- **WRITTEN TASK**: Copy out every line of the material below without changing anything.

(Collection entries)
+ + + + + + +

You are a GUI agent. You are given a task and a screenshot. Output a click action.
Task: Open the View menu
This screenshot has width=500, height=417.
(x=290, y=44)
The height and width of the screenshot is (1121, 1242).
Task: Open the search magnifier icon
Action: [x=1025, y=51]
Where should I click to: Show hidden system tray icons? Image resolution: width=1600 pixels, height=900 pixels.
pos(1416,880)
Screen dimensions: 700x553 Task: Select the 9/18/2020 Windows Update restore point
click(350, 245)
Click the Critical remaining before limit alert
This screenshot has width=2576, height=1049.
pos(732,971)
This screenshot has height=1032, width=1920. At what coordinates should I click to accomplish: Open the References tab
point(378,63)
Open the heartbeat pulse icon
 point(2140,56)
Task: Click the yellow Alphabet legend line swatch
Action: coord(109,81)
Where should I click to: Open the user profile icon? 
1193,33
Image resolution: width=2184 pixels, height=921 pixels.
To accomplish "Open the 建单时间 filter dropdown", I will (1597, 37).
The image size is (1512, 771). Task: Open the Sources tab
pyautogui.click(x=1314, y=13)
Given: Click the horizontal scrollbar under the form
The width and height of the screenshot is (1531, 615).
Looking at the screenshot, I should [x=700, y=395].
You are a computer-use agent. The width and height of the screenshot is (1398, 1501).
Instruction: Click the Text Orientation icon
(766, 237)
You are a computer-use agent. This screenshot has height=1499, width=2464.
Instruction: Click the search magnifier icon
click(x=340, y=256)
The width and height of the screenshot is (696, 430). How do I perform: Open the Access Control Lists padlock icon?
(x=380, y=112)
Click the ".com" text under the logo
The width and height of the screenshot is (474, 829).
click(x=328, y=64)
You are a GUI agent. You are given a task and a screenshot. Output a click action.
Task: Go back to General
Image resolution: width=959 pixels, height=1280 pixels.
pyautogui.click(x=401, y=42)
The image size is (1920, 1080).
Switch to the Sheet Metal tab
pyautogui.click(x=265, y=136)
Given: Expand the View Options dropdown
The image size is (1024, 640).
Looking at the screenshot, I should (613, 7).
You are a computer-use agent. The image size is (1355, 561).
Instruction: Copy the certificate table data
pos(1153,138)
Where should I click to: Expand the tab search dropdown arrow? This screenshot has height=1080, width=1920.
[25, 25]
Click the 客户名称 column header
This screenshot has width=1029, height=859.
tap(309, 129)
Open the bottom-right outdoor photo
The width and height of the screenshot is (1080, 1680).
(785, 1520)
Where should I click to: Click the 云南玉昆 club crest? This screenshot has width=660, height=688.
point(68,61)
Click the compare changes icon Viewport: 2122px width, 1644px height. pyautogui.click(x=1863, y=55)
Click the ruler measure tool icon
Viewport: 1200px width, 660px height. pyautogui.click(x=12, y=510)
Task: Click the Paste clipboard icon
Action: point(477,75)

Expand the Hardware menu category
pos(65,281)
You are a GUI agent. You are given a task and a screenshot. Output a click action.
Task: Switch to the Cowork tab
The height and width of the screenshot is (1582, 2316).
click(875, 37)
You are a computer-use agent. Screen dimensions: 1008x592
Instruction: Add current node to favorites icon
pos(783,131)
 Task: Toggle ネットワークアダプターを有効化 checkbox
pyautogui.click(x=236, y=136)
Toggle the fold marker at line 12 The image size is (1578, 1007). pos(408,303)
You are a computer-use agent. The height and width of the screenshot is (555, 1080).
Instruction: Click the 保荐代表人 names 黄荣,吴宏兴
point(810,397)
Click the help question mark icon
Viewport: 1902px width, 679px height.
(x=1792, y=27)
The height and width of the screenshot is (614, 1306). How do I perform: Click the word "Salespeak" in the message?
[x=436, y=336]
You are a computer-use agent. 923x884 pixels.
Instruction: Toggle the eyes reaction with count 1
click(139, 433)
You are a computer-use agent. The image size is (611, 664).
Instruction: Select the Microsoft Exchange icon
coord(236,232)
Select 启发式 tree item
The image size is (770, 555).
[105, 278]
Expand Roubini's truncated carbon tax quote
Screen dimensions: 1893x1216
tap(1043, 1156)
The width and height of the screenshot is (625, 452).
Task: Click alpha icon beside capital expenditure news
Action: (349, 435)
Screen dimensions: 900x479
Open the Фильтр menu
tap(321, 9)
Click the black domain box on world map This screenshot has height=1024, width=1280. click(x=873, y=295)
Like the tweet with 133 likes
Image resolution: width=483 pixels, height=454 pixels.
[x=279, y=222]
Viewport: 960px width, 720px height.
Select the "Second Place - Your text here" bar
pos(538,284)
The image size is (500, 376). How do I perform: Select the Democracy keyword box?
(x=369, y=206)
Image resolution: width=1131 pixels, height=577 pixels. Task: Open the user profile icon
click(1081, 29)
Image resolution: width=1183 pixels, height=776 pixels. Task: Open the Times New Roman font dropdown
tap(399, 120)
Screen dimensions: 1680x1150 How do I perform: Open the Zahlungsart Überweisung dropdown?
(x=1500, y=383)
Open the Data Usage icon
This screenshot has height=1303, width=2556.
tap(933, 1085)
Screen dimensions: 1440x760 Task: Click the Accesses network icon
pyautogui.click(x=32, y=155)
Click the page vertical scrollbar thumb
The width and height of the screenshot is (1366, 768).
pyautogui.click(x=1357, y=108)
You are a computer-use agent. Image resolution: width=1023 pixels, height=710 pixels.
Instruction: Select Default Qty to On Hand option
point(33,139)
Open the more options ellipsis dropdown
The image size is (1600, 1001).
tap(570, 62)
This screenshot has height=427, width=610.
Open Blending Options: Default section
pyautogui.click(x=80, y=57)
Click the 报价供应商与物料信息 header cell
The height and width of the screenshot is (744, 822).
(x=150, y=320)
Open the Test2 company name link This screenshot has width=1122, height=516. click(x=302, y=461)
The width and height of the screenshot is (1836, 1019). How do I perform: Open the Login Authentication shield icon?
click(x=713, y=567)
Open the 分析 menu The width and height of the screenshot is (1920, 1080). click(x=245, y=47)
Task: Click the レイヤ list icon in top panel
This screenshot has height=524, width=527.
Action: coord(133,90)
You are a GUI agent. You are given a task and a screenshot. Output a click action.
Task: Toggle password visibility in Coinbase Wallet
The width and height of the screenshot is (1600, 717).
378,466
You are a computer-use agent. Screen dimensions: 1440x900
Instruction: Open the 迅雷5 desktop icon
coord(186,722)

+ + + + + + +

- **SOLUTION TO THE PROBLEM**:
You are a GUI agent. You are given a task and a screenshot. Output a click action.
Task: Open the View menu
This screenshot has width=500, height=417.
(x=290, y=44)
The height and width of the screenshot is (1121, 1242).
Task: Open the search magnifier icon
Action: [x=1025, y=51]
Where should I click to: Show hidden system tray icons? Image resolution: width=1600 pixels, height=900 pixels.
pos(1416,880)
Screen dimensions: 700x553 Task: Select the 9/18/2020 Windows Update restore point
click(350, 245)
Click the Critical remaining before limit alert
This screenshot has width=2576, height=1049.
pos(732,971)
This screenshot has height=1032, width=1920. At what coordinates should I click to accomplish: Open the References tab
point(378,63)
Open the heartbeat pulse icon
 point(2140,56)
Task: Click the yellow Alphabet legend line swatch
Action: coord(109,81)
Where should I click to: Open the user profile icon? 
1193,33
Image resolution: width=2184 pixels, height=921 pixels.
To accomplish "Open the 建单时间 filter dropdown", I will (1597, 37).
The image size is (1512, 771). Task: Open the Sources tab
pyautogui.click(x=1314, y=13)
Given: Click the horizontal scrollbar under the form
The width and height of the screenshot is (1531, 615).
Looking at the screenshot, I should [x=700, y=395].
You are a computer-use agent. The width and height of the screenshot is (1398, 1501).
Instruction: Click the Text Orientation icon
(766, 237)
You are a computer-use agent. This screenshot has height=1499, width=2464.
Instruction: Click the search magnifier icon
click(x=340, y=256)
The width and height of the screenshot is (696, 430). How do I perform: Open the Access Control Lists padlock icon?
(x=380, y=112)
Click the ".com" text under the logo
The width and height of the screenshot is (474, 829).
click(x=328, y=64)
You are a GUI agent. You are given a task and a screenshot. Output a click action.
Task: Go back to General
Image resolution: width=959 pixels, height=1280 pixels.
pyautogui.click(x=401, y=42)
The image size is (1920, 1080).
Switch to the Sheet Metal tab
pyautogui.click(x=265, y=136)
Given: Expand the View Options dropdown
The image size is (1024, 640).
Looking at the screenshot, I should (613, 7).
You are a computer-use agent. The image size is (1355, 561).
Instruction: Copy the certificate table data
pos(1153,138)
Where should I click to: Expand the tab search dropdown arrow? This screenshot has height=1080, width=1920.
[25, 25]
Click the 客户名称 column header
This screenshot has width=1029, height=859.
tap(309, 129)
Open the bottom-right outdoor photo
The width and height of the screenshot is (1080, 1680).
(785, 1520)
Where should I click to: Click the 云南玉昆 club crest? This screenshot has width=660, height=688.
point(68,61)
Click the compare changes icon Viewport: 2122px width, 1644px height. pyautogui.click(x=1863, y=55)
Click the ruler measure tool icon
Viewport: 1200px width, 660px height. pyautogui.click(x=12, y=510)
Task: Click the Paste clipboard icon
Action: point(477,75)

Expand the Hardware menu category
pos(65,281)
You are a GUI agent. You are given a task and a screenshot. Output a click action.
Task: Switch to the Cowork tab
The height and width of the screenshot is (1582, 2316).
click(875, 37)
You are a computer-use agent. Screen dimensions: 1008x592
Instruction: Add current node to favorites icon
pos(783,131)
 Task: Toggle ネットワークアダプターを有効化 checkbox
pyautogui.click(x=236, y=136)
Toggle the fold marker at line 12 The image size is (1578, 1007). pos(408,303)
You are a computer-use agent. The height and width of the screenshot is (555, 1080).
Instruction: Click the 保荐代表人 names 黄荣,吴宏兴
point(810,397)
Click the help question mark icon
Viewport: 1902px width, 679px height.
(x=1792, y=27)
The height and width of the screenshot is (614, 1306). How do I perform: Click the word "Salespeak" in the message?
[x=436, y=336]
You are a computer-use agent. 923x884 pixels.
Instruction: Toggle the eyes reaction with count 1
click(139, 433)
You are a computer-use agent. The image size is (611, 664).
Instruction: Select the Microsoft Exchange icon
coord(236,232)
Select 启发式 tree item
The image size is (770, 555).
[105, 278]
Expand Roubini's truncated carbon tax quote
Screen dimensions: 1893x1216
tap(1043, 1156)
The width and height of the screenshot is (625, 452).
Task: Click alpha icon beside capital expenditure news
Action: (349, 435)
Screen dimensions: 900x479
Open the Фильтр menu
tap(321, 9)
Click the black domain box on world map This screenshot has height=1024, width=1280. click(x=873, y=295)
Like the tweet with 133 likes
Image resolution: width=483 pixels, height=454 pixels.
[x=279, y=222]
Viewport: 960px width, 720px height.
Select the "Second Place - Your text here" bar
pos(538,284)
The image size is (500, 376). How do I perform: Select the Democracy keyword box?
(x=369, y=206)
Image resolution: width=1131 pixels, height=577 pixels. Task: Open the user profile icon
click(1081, 29)
Image resolution: width=1183 pixels, height=776 pixels. Task: Open the Times New Roman font dropdown
tap(399, 120)
Screen dimensions: 1680x1150 How do I perform: Open the Zahlungsart Überweisung dropdown?
(x=1500, y=383)
Open the Data Usage icon
This screenshot has height=1303, width=2556.
tap(933, 1085)
Screen dimensions: 1440x760 Task: Click the Accesses network icon
pyautogui.click(x=32, y=155)
Click the page vertical scrollbar thumb
The width and height of the screenshot is (1366, 768).
pyautogui.click(x=1357, y=108)
You are a computer-use agent. Image resolution: width=1023 pixels, height=710 pixels.
Instruction: Select Default Qty to On Hand option
point(33,139)
Open the more options ellipsis dropdown
The image size is (1600, 1001).
tap(570, 62)
This screenshot has height=427, width=610.
Open Blending Options: Default section
pyautogui.click(x=80, y=57)
Click the 报价供应商与物料信息 header cell
The height and width of the screenshot is (744, 822).
(x=150, y=320)
Open the Test2 company name link This screenshot has width=1122, height=516. click(x=302, y=461)
The width and height of the screenshot is (1836, 1019). How do I perform: Open the Login Authentication shield icon?
click(x=713, y=567)
Open the 分析 menu The width and height of the screenshot is (1920, 1080). click(x=245, y=47)
Task: Click the レイヤ list icon in top panel
This screenshot has height=524, width=527.
Action: coord(133,90)
You are a GUI agent. You are given a task and a screenshot. Output a click action.
Task: Toggle password visibility in Coinbase Wallet
The width and height of the screenshot is (1600, 717).
378,466
You are a computer-use agent. Screen dimensions: 1440x900
Instruction: Open the 迅雷5 desktop icon
coord(186,722)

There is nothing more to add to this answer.